Your task -
Below are entries; output exactly the lines from the one with "Screen dimensions: 853x485" to the one with "Click the start (play) program action icon", both included, and nothing else.

Supplied material section start

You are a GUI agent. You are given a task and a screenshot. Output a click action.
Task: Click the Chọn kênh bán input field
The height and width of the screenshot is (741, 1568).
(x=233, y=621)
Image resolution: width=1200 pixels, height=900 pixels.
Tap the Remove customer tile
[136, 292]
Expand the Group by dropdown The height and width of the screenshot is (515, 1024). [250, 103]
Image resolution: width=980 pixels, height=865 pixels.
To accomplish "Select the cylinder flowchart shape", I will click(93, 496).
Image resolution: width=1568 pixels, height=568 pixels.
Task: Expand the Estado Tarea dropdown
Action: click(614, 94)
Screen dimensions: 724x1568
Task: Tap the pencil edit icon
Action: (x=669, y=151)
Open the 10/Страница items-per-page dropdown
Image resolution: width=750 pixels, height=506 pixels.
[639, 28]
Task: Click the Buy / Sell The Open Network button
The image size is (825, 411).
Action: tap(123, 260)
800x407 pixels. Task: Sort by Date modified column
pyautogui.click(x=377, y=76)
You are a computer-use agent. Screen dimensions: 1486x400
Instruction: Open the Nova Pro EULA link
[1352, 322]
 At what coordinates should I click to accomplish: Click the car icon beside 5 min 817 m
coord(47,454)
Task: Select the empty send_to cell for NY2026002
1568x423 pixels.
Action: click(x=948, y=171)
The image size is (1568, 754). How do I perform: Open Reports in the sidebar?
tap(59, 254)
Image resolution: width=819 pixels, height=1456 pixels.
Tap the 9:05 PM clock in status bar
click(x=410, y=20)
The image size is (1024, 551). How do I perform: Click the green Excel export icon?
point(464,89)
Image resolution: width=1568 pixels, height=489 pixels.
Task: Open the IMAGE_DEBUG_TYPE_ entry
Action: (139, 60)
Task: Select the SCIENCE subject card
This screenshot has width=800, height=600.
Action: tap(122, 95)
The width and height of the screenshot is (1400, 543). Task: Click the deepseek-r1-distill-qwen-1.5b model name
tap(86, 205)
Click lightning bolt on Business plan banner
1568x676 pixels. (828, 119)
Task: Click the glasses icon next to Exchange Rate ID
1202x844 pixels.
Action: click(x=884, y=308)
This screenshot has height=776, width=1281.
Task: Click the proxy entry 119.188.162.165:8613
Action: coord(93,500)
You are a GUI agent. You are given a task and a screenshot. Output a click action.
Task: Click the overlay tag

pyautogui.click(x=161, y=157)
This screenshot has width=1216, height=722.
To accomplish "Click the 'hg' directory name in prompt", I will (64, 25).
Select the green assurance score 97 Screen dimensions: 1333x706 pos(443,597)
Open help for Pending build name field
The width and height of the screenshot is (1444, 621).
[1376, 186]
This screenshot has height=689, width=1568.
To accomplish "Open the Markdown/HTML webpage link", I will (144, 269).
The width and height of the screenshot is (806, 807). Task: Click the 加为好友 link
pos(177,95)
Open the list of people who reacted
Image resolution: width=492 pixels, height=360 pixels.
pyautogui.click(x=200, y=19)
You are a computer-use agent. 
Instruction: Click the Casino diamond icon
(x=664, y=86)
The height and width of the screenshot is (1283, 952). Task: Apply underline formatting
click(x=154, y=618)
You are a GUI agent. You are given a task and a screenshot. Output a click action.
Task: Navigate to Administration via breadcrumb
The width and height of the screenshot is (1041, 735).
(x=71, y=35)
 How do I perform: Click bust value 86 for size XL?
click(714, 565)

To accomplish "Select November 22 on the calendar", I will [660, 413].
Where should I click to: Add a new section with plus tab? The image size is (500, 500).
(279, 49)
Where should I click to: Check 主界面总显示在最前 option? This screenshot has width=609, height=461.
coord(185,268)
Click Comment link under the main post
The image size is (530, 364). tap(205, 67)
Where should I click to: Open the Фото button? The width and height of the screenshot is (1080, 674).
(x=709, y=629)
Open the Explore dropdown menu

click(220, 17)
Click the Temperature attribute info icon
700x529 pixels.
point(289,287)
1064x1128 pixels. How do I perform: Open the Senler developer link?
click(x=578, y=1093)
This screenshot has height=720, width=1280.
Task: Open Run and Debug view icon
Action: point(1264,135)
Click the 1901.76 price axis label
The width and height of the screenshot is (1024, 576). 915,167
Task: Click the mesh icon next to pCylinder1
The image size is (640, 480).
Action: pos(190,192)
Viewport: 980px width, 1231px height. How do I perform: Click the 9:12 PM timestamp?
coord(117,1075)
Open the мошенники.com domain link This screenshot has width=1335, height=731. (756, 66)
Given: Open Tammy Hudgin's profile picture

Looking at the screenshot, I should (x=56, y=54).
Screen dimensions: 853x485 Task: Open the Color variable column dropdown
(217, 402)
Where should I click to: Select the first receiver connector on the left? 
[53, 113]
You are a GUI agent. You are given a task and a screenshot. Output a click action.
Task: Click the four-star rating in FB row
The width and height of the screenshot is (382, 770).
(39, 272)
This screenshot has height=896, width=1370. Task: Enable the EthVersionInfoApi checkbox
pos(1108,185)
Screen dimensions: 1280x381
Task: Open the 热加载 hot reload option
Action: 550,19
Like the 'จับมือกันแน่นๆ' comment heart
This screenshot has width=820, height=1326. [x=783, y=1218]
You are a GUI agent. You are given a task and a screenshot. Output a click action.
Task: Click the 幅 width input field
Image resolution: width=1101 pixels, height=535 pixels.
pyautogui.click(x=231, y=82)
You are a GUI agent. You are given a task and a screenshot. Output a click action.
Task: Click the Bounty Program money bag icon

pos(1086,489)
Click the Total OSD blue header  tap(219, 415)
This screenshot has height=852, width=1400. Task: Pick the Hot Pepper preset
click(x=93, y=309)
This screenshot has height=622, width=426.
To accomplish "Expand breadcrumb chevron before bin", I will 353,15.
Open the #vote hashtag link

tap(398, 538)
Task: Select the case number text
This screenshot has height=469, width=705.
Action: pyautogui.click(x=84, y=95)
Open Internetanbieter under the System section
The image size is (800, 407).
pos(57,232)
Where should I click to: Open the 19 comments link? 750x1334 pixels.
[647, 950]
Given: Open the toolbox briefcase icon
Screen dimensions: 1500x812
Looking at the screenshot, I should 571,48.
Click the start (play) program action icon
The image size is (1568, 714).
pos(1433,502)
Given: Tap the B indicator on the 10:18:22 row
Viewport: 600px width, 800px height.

Supplied material section end

Written response -
Screen dimensions: 853x485 Task: Open the Color variable column dropdown
(217, 402)
Where should I click to: Select the first receiver connector on the left? 
[53, 113]
You are a GUI agent. You are given a task and a screenshot. Output a click action.
Task: Click the four-star rating in FB row
The width and height of the screenshot is (382, 770).
(39, 272)
This screenshot has height=896, width=1370. Task: Enable the EthVersionInfoApi checkbox
pos(1108,185)
Screen dimensions: 1280x381
Task: Open the 热加载 hot reload option
Action: 550,19
Like the 'จับมือกันแน่นๆ' comment heart
This screenshot has width=820, height=1326. [x=783, y=1218]
You are a GUI agent. You are given a task and a screenshot. Output a click action.
Task: Click the 幅 width input field
Image resolution: width=1101 pixels, height=535 pixels.
pyautogui.click(x=231, y=82)
You are a GUI agent. You are given a task and a screenshot. Output a click action.
Task: Click the Bounty Program money bag icon

pos(1086,489)
Click the Total OSD blue header  tap(219, 415)
This screenshot has height=852, width=1400. Task: Pick the Hot Pepper preset
click(x=93, y=309)
This screenshot has height=622, width=426.
To accomplish "Expand breadcrumb chevron before bin", I will 353,15.
Open the #vote hashtag link

tap(398, 538)
Task: Select the case number text
This screenshot has height=469, width=705.
Action: pyautogui.click(x=84, y=95)
Open Internetanbieter under the System section
The image size is (800, 407).
pos(57,232)
Where should I click to: Open the 19 comments link? 750x1334 pixels.
[647, 950]
Given: Open the toolbox briefcase icon
Screen dimensions: 1500x812
Looking at the screenshot, I should 571,48.
Click the start (play) program action icon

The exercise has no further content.